Course Content(Calendar)

Full time intramural studies:
1. Electromagnetic transients. (Lecture - 5h, practical work - 5h)
2. Modeling of transition processes. (Lecture - 2h, practical work - 2h)
3. Transition processes of synchronous and asynchronous machines. (Lecture - 1h, practical work - 1h)
4. Transition processes in energy systems. Network parameters and transition processes. Peculiarities of power systems in agricultural objects. (Lecture - 1h, practical work - 1h)
5. Types and construction of relays. (Lecture - 1h, practical work - 1h)
6. Current protection. Fuse. Bimetallic thermocouple. Maximum and instantaneous current protection. (Lecture - 3h, practical work - 3h)
7. Voltage protection. Atmospheric surge protection. Lightning receiver system calculation methods. External and internal lightning protection systems. (Lecture - 4h, practical work - 4h)
8. Automatic control in relay protection systems. Automatic restart. Automatic backup activation. (Lecture - 1h, practical work - 1h)
9. Electric motor emergency modes and their protection. (Lecture - 3h, practical work - 3h)
10. Protection of transformers, electricity transmission networks. (Lecture - 2h, practical work - 2h)
11. Conditions for selection of relay protection and installation requirements in farms, horticulture and other agricultural objects. (Lecture - 1h, practical work - 1h)
Part time extramural studies:

All topics specified for full time studies are accomplished, but the number of contact hours is one half of the number specified in the calendar

Requirements for awarding credit points

To award credit points, tests (minimum 50%), practical work should be defended and presentation presented.

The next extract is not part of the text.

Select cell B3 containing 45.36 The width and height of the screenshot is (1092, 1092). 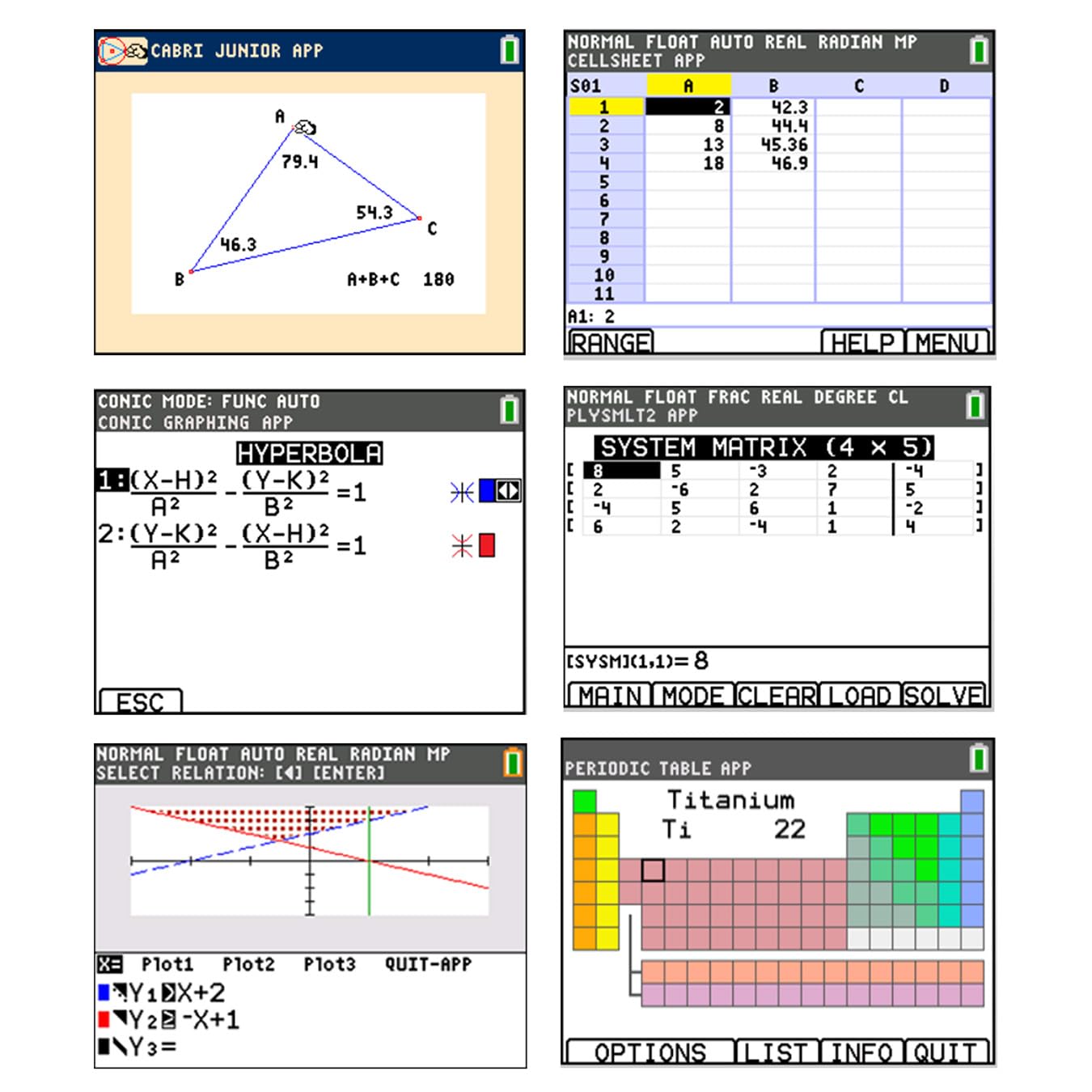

Description of the organization and tasks of students’ independent work

Practical work. Selection calculations of lightning rod protection system for a given object.
Presentation. Presentation topic is relay protection systems types. Student selects one of the protection system type and makes a presentation about it. Presentation should include:
1. failure mode analyses, breakdowns and potential economical losses;
2. Operation principles, construction and types of protection system;
3. Selection criteria for protection system components;

4. Installation and operation conditions for protection systems.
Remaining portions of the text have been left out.